(Texte à lire)
8. La législation européenne actuelle doit-elle faire l’objet d’une révision qui garantisse une réglementation et une supervision cohérentes des régimes de retraite par capitalisation (c’est-à-dire financés par un fonds d’actifs) et de leurs produits? Si oui, quels sont les éléments à revoir? (facultative) (entre 3 et 2000 characters)
La crise a montré les limites des régimes par capitalisation où les fonds de pension prennent des risques excessifs qui, d’une part, mettent en péril les pensions et, d’autre part, jouent contre les intérêts des salariés en pesant sur la stratégie des entreprises et en imposant des retours sur investissement trop gourmands. L’accès à ces régimes complémentaires devrait être garanti à tous les travailleurs du secteur ou de l’entreprise, dans le respect de l’égalité de traitement entre les hommes et les femmes et à la condition que les partenaires sociaux soient associés à leur mise en place négociée ainsi qu’à leur contrôle de gestion. Enfin, il faut veiller à promouvoir les investissements qui ont un impact positif sur l’emploi et décourager les placements purement spéculatifs.

(Données répertoriées)
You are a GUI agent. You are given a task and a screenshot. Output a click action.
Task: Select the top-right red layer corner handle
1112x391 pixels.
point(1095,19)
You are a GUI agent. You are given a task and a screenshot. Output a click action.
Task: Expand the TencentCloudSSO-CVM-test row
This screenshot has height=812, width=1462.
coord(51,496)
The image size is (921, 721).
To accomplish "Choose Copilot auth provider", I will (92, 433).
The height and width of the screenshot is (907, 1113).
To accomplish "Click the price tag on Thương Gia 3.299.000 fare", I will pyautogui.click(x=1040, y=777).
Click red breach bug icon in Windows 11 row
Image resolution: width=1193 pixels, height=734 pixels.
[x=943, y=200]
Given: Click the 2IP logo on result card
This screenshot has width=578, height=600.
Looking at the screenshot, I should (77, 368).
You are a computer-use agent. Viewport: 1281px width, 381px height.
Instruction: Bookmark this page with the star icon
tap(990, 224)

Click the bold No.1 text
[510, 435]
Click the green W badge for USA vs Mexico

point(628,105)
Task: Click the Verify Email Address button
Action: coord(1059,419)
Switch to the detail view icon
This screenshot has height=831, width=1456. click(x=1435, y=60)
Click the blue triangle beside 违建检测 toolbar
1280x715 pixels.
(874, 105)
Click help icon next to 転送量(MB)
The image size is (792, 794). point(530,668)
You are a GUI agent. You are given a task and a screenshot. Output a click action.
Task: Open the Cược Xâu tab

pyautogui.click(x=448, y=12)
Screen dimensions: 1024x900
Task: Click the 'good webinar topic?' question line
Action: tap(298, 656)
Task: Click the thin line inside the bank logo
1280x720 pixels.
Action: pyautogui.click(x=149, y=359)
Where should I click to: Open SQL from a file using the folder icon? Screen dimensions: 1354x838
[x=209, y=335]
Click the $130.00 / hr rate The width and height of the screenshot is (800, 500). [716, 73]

(Objectif de travail) Poursuivez le texte sur les régimes de retraite par capitalisation à partir de sa dernière phrase. Les données forment un matériau indépendant du texte.

(Zone de réponse)
Il faut par conséquent renforcer l’encadrement des fonds de pension et plaider pour les régimes publics. Ces systèmes reposent sur le principe de la solidarité et tissent des liens inter et intra-générationnels qui contribuent à assurer la cohésion sociale. Ils permettent en outre d’assurer des droits à la pension pendant les périodes de chômage et d’interruption de carrière pour cause de maladie et pour des motifs familiaux. Leur stabilité financière a notamment fait ses preuves lors de la crise financière de 2008.
9. Comment la réglementation européenne ou un code de bonnes pratiques pourraient-ils aider les États membres à aboutir à un meilleur équilibre entre les risques, la sécurité et l’accessibilité financière pour les épargnants et pour les institutions de retraite? (facultative) (entre 3 et 2000 characters)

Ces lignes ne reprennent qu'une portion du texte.